* [Records provided]:
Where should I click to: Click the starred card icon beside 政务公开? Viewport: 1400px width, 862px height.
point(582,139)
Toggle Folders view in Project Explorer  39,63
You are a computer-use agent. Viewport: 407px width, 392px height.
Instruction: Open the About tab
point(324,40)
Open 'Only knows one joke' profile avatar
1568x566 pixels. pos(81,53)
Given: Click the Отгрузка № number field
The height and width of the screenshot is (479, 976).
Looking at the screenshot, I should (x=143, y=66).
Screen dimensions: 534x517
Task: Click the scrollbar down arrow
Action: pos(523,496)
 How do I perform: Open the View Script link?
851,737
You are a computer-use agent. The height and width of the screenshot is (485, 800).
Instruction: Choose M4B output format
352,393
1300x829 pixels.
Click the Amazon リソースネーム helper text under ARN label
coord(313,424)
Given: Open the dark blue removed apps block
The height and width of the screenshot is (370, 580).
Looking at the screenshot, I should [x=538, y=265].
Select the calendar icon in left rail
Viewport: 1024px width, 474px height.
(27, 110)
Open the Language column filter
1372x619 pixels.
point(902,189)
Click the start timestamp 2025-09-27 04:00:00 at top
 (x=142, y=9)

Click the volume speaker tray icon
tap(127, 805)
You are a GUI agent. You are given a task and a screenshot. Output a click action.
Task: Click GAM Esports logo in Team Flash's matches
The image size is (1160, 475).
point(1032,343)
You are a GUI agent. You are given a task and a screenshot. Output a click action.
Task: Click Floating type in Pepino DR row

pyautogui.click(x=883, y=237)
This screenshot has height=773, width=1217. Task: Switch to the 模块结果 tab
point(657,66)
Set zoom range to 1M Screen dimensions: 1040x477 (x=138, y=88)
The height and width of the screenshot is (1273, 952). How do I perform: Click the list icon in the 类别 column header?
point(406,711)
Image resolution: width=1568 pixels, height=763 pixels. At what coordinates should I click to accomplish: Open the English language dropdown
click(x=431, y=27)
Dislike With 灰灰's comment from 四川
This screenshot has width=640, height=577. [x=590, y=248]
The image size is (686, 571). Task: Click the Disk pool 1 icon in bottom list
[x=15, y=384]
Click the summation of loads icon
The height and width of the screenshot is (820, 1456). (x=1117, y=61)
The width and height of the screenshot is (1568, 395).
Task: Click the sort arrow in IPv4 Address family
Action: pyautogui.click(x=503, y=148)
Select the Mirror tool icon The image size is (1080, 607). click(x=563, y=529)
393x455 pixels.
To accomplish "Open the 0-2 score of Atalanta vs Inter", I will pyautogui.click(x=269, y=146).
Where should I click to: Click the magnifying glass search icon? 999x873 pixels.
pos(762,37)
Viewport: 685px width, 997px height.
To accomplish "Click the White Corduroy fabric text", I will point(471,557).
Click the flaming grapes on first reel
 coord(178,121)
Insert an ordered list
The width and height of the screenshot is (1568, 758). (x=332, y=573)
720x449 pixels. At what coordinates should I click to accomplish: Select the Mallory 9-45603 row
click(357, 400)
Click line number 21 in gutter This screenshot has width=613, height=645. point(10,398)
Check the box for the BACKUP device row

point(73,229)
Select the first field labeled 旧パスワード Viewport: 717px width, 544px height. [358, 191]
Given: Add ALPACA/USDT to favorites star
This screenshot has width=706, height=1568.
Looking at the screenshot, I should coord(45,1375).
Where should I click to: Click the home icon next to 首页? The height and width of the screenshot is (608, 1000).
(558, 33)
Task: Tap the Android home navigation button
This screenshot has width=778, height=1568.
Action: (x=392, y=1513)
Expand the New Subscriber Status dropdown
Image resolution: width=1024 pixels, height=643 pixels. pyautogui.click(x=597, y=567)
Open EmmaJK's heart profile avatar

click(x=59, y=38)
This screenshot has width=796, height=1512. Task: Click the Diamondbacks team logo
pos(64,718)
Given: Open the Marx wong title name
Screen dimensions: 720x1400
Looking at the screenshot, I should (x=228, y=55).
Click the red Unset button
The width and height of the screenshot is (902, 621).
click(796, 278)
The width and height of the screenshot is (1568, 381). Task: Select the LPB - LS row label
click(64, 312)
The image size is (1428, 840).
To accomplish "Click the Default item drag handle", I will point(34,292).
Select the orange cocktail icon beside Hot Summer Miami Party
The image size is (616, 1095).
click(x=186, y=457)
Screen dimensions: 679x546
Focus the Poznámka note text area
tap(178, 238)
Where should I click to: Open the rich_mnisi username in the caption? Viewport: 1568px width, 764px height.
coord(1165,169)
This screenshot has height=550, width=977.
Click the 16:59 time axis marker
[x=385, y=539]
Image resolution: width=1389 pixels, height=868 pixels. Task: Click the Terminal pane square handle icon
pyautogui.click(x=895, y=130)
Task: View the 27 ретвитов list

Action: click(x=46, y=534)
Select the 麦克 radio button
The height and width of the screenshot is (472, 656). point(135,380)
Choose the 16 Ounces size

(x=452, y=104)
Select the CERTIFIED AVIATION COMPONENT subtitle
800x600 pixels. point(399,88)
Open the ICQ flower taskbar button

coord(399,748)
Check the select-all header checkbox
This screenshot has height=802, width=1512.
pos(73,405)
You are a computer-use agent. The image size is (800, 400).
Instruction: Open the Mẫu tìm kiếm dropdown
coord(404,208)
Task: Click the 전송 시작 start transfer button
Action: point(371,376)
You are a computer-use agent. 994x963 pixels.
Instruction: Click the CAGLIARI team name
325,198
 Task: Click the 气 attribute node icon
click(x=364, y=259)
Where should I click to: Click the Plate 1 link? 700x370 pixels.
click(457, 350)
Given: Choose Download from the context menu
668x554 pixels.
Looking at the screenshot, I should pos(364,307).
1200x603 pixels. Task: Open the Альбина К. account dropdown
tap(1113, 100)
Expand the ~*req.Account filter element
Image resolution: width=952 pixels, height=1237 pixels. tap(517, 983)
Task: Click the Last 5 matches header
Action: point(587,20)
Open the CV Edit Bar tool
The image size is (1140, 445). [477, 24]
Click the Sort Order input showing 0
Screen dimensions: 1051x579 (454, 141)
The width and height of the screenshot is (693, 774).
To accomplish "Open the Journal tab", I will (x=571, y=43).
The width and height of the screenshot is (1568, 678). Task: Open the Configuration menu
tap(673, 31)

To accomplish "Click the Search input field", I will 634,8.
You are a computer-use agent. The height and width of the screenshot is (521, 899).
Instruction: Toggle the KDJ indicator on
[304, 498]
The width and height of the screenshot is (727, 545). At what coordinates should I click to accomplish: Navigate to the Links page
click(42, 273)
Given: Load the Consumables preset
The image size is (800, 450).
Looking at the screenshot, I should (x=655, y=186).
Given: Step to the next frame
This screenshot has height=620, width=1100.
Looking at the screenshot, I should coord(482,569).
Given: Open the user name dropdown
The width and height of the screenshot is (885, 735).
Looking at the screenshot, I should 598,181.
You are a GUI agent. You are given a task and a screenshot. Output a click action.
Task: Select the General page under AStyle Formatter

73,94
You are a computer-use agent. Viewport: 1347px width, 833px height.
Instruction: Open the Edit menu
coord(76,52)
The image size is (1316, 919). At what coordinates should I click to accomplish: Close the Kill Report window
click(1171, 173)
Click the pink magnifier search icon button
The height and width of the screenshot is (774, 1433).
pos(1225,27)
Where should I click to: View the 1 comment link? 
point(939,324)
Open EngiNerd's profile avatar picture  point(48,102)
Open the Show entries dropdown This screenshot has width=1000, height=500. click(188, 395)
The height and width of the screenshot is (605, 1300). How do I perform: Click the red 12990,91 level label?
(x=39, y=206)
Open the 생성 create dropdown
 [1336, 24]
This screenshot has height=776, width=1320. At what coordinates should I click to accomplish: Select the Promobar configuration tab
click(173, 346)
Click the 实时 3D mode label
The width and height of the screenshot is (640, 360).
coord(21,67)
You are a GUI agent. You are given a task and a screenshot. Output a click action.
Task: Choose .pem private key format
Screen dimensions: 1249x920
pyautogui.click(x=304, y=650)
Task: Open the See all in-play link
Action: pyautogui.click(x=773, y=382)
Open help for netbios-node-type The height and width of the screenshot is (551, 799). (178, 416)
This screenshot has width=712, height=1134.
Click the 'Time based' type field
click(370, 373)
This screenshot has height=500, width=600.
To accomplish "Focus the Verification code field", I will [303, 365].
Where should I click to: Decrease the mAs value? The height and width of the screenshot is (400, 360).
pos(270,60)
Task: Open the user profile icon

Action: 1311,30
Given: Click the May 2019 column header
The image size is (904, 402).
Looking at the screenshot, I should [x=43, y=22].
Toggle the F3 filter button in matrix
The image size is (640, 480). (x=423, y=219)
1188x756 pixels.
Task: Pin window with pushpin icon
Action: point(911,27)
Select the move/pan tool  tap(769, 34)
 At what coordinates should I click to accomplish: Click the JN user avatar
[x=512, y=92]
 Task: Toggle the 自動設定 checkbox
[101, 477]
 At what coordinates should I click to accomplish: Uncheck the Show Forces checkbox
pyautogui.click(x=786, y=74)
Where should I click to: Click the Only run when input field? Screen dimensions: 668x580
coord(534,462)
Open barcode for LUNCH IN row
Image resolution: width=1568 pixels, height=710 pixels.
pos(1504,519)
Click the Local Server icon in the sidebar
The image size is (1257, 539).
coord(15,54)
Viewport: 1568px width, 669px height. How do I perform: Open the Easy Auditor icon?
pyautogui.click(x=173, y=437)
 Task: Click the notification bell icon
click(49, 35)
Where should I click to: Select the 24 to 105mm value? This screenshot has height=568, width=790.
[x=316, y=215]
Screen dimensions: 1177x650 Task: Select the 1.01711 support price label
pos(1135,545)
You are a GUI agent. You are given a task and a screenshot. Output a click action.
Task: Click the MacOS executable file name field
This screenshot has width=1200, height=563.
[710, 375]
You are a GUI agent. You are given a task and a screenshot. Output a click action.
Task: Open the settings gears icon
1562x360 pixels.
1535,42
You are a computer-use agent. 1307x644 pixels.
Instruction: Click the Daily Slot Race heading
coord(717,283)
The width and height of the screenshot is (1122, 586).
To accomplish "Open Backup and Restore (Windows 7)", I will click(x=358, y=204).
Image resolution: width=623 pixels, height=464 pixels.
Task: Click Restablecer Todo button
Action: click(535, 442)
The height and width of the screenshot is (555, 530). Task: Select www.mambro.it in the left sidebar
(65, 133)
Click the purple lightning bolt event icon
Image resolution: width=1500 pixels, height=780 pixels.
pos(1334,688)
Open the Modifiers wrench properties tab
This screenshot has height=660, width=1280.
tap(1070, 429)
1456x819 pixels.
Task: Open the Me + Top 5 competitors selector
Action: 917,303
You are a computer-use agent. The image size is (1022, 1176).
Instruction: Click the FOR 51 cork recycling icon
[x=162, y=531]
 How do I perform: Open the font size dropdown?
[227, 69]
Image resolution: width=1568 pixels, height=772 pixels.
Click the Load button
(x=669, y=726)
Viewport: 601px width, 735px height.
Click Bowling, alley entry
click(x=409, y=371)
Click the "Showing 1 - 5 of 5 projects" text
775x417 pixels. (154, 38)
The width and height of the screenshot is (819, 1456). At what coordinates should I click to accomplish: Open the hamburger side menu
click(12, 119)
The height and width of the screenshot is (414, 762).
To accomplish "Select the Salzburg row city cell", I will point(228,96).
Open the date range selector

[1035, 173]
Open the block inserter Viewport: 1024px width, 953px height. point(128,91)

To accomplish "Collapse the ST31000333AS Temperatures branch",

* [Exercise objective]:
From the records above, copy every line that holds the word "computer".

* [Solution to the exercise]:
You are a computer-use agent. Viewport: 407px width, 392px height.
You are a computer-use agent. The height and width of the screenshot is (485, 800).
You are a computer-use agent. The image size is (800, 400).
You are a computer-use agent. 994x963 pixels.
You are a computer-use agent. The height and width of the screenshot is (521, 899).
You are a computer-use agent. Viewport: 1347px width, 833px height.
You are a computer-use agent. 1307x644 pixels.
You are a computer-use agent. The image size is (1022, 1176).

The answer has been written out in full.